Don Rufino era la
persona más respetada de Marismas, no sólo por sus conocimientos, que no
estaban al alcance de cualquiera de los lugareños, sino por su bondad y su
exquisito trato. Se daba además el caso de que casi todos los hombres adultos
del pueblo, o bien habían coincidido con él
en la escuela cuando su padre, Don Práxedes era maestro, o bien habían sido
después discípulos suyos. Y si unos tenían que agradecerle el haberles llenado
las entendederas de lo poco o mucho que llegaron a saber, había otros que
debían su gratitud a que más de una vez llenaron las tripas gracias al maestro.

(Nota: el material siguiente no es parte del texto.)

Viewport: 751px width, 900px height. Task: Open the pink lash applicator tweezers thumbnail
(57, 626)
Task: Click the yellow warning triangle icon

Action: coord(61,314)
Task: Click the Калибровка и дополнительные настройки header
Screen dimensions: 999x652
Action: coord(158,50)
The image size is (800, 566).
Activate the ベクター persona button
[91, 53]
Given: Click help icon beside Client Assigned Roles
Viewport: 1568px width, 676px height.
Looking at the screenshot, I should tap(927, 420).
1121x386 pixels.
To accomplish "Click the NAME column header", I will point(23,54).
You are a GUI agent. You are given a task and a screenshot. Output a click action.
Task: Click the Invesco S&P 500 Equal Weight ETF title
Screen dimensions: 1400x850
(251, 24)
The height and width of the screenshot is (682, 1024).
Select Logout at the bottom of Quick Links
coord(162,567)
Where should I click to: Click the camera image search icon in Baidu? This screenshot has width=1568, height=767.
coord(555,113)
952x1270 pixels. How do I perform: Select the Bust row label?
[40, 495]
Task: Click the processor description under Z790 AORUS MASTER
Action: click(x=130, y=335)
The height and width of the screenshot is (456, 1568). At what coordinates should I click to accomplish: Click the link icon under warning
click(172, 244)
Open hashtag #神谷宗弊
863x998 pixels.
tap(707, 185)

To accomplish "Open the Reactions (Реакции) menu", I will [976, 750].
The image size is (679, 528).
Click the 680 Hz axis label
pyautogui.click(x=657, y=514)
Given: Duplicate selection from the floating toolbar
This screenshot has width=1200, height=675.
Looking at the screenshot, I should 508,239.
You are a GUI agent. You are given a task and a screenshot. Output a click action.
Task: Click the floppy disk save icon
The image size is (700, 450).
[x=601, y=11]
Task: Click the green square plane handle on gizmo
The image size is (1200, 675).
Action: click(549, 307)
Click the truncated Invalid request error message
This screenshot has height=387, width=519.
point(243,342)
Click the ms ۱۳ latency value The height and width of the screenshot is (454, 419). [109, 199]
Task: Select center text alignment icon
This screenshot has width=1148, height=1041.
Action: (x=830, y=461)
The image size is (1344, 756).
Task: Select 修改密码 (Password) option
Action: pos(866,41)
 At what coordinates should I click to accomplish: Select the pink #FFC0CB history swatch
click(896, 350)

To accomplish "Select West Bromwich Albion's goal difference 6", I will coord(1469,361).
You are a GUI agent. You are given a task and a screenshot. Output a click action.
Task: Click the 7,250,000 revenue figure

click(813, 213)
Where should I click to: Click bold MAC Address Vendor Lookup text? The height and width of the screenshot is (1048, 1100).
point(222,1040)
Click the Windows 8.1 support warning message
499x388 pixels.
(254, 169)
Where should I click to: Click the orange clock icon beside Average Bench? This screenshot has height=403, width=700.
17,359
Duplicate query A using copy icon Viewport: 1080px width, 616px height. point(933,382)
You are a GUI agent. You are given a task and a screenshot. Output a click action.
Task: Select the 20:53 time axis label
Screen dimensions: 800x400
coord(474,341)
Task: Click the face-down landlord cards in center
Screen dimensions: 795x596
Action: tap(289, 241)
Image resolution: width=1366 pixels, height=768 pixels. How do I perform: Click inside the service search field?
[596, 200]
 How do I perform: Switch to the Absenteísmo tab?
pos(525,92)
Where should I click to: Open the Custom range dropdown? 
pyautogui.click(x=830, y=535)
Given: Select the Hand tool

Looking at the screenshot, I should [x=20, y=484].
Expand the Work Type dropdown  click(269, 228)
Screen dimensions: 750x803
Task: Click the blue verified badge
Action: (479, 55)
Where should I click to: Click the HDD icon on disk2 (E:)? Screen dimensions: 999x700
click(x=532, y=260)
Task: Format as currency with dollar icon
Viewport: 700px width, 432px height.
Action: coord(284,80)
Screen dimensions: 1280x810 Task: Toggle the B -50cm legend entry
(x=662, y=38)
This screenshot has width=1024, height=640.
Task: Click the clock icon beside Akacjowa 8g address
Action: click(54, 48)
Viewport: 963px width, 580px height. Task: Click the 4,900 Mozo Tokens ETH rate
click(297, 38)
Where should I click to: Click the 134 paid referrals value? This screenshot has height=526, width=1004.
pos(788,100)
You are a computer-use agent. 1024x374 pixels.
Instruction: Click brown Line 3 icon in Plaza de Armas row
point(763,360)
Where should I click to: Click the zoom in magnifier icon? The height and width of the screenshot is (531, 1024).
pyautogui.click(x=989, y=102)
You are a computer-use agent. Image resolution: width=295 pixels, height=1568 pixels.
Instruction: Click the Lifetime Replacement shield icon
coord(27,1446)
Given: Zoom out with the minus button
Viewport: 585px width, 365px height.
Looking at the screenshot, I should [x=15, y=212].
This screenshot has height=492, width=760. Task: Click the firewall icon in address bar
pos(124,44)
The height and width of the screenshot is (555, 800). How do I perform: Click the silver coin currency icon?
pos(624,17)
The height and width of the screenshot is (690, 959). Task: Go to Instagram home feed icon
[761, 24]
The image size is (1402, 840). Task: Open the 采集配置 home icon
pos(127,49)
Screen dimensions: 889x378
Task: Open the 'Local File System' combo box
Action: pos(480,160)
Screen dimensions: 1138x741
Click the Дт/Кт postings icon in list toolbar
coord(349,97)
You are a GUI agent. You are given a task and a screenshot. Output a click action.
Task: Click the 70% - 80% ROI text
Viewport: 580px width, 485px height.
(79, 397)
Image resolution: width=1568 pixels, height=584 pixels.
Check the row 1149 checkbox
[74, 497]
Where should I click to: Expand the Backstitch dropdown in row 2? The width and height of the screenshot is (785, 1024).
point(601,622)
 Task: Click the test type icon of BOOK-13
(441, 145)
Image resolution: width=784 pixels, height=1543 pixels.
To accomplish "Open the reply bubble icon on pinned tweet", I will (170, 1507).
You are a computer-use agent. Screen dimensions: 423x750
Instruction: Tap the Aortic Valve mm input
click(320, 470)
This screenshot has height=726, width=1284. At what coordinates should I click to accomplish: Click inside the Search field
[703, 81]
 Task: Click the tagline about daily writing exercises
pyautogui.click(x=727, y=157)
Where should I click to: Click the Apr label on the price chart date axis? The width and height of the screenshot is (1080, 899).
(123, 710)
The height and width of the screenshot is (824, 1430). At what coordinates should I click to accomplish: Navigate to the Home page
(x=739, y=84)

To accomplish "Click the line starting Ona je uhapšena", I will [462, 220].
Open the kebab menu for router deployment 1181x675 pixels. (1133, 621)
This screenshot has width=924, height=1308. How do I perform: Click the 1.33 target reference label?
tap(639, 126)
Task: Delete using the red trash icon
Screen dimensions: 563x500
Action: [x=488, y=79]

Por eso algunos, cuando tenían un problema personal al que no sabían hacer
frente acudían a Don Rufino que siempre tenía las palabras adecuadas para
cada caso. Las palabras una veces eran de consuelo cuando se trataba de
cuestiones del espíritu, otras de consejo en los casos terrenales y otras, que
eran las menos, de bronca y amonestación cuando alguien traspasaba en sus
encuentros, como decía Don Rufino, los
límites de la educación, del decoro, o de la urbanidad y empezaba a desbaratar
sobre la condición de algún vecino o de algún conocido.
Don Rufino, que ya
estaba cerca de jubilarse y de dejar de educar a los hijos de cuyos padres
hacía de consejero, cuando terminaba alguna de estas citas, se quedaba sentado
en el sillón de su despacho echándole cuentas a la vida. Unas veces recordaba a
su padre Don Práxedes, sentado en la mesa del profesor, y a su madre Doña Lola,
sirviéndole el desayuno que cada día le bajaba desde la casa rectoral a la hora
del recreo. Otras veces, rememoraba a los amigos de la infancia con los que
compartió juegos y alegrías. Pero había un personaje que siempre acudía en sus
ensoñaciones. Era Paquito Ramírez, un niño moreno, endeble y falto de salud,
con el pelo rizado y unos grandes ojos color castaño que siempre miraban con
una mirada triste. Fue su primer compañero de pupitre. Era uno de los niños más
pobres de la clase, y su indumentaria lo iba proclamando cada mañana al entrar
en el aula. Siempre la misma ropa remendada y grande, heredada de algún
hermano, o recogida de la caridad ajena. Con Paquito conoció lo que era el
hambre y al acabar su corta vida comenzó a tener conciencia de la muerte. Más
de una mañana, mientras su padre comenzaba a dar una lección, Paquito sufría un
desmayo y caía inerte en el suelo, formándose el correspondiente revuelo entre
la chiquillería. Don Práxedes lo tomaba en sus brazos y saliendo con urgencia
de la clase lo subía a la vivienda, donde las atenciones de Doña Lola y un buen
vaso de leche caliente hacían ese día el efecto reparador que el cuerpo de
Paquito, como el de muchos otros compañeros, necesitaba cada día y a los que el
sueldo de un maestro no podía atender. Paquito murió ese invierno de unas malas
fiebres, fruto del frio, de la humedad y de la poca comida, y aunque Don Rufino
estuvo sentado con él en el pupitre apenas tres meses, su ausencia, desde
entonces, le dejó grabada en la memoria el hambre de los pobres, la muerte y
las injusticias de la vida en uno de tantos pueblos de Andalucía como era Marismas.